Using the Custom training: walkthrough script we developed during today’s class, write a 1-1/2 to 2-page report that provides a description of the following: the data used in the model, how you created the tf.dataset, how you specified your model architecture, including the input shape, the layers and other functions, how you trained the model, how you optimized the model, how you estimated loss including a plot that describes that change per epoch, how you evaluated the model with your test dataset, and how you made some predictions, including three new ones of your own and their results.
The data utilized in the walkthrough script comes from a dataset containing information about the physical aspects of three different species of iris flowers, including sepal length, sepal width, petal length, and petal width. In order to analyze this data, the command “tf.data.experimental.make_csv_dataset” was run, which parsed and shuffled the data from csv file format to a Tensorflow dataset comprised (features, label) pairs. The model’s architecture utilized the Keras library to build a neural network of two Dense layers with 10 nodes each, and an output layer with 3 nodes representing label predictions. Additionally, the ReLU activation function was used to determines the output shape of each node in the hidden layers.

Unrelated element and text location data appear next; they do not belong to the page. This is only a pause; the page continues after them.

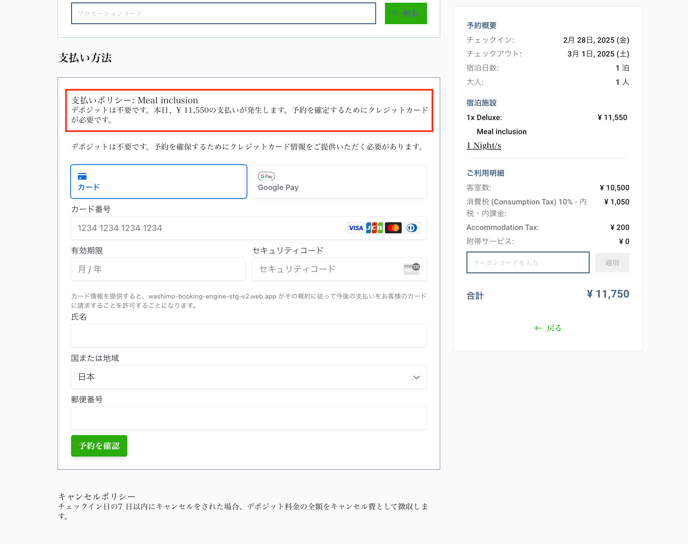Select the カード payment tab
This screenshot has height=544, width=688.
point(158,181)
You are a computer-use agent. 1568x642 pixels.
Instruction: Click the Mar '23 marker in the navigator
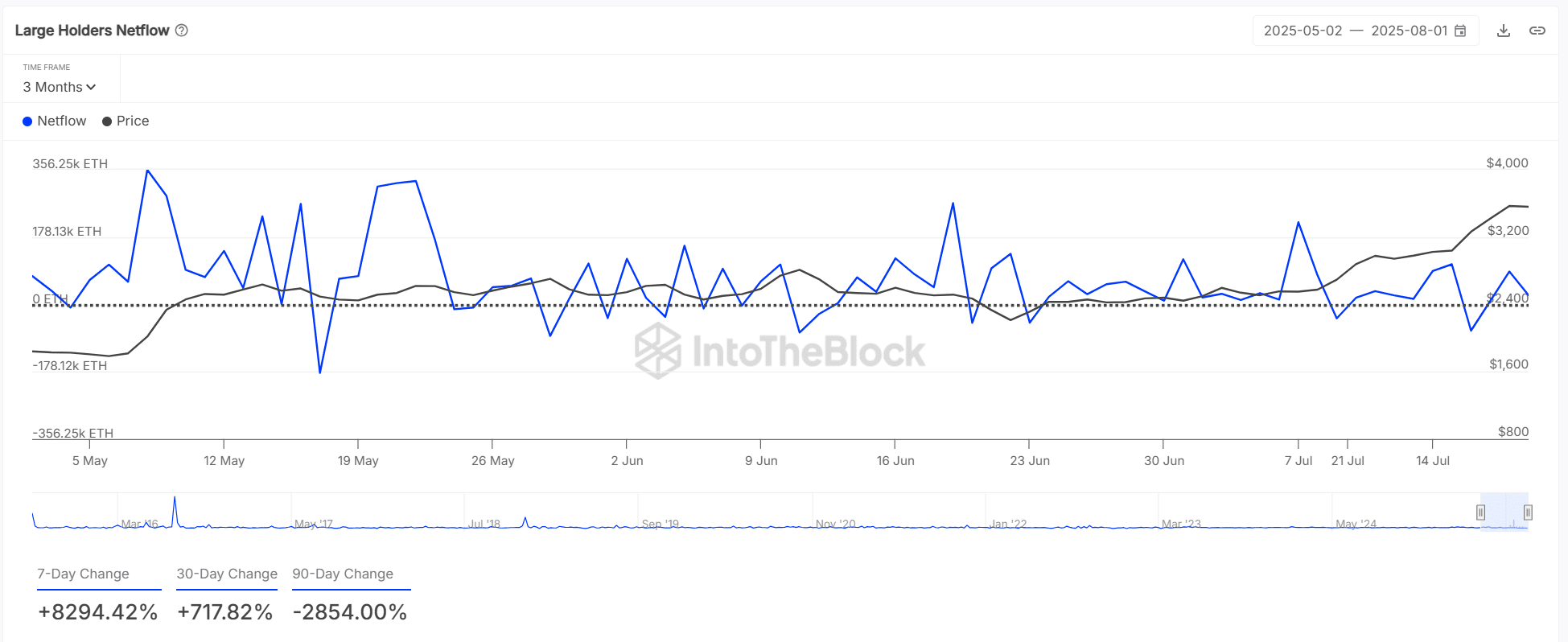click(x=1181, y=524)
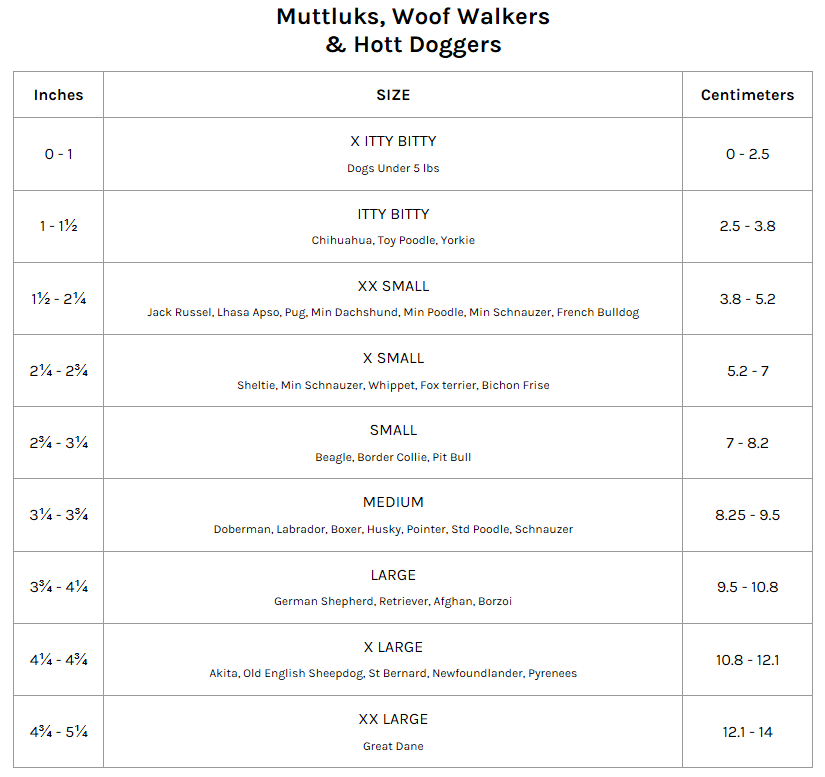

This example of machine learning is supervised, meaning the model did not have to blindly interpret patterns from data and instead was given guidelines in the form of accurate labels to help it identify unknowns. Training the model was accomplished by iterating over each example in the Tensorflow training dataset (e.g., “grabbing” its features, x, and label, y) and then making a prediction to compare with the given training label. The measured inaccuracy of the prediction helped influence the loss and gradient calculations, and an optimizer function was then used to slightly correct the model’s “line of thought” and update the variables. Throughout each iteration, the results of each prediction and accuracy were added to two lists to provide coordinates for visualizations later on in the script.
The model’s loss was estimated by measuring how far off the predicted label of each feature were from the actual. Plotting the loss and accuracy over the epoch demonstrates how as the model continues to train itself, the loss diminishes (e.g., it is minimized, or optimized) while the accuracy increases.
To test the model, a new set of data (e.g., the test dataset) had to be loaded in and shuffled. Unlike during training, the model only looks at a single epoch of data during testing. In order to quantify the model’s success in testing, each example in the test set was iterated over and given a predicted label. Then the model’s prediction was pitted against the actual label, providing a way to measure the model’s accuracy across the entire dataset.
Lastly, the model used all of its experiences with training and testing to make predictions about unlabeled data. The random data that I used to make predictions included the following sets of measurements:
[5.4, 3.5, 2.0, 0.4] [6.2, 2.9, 4.4, 1.7] [7.0, 3.3, 5.6, 1.9]
These measurements resulted in the following predictions by the model: Example 0 prediction: Iris setosa (97.4%) Example 1 prediction: Iris versicolor (68.3%) Example 2 prediction: Iris virginica (78.0%)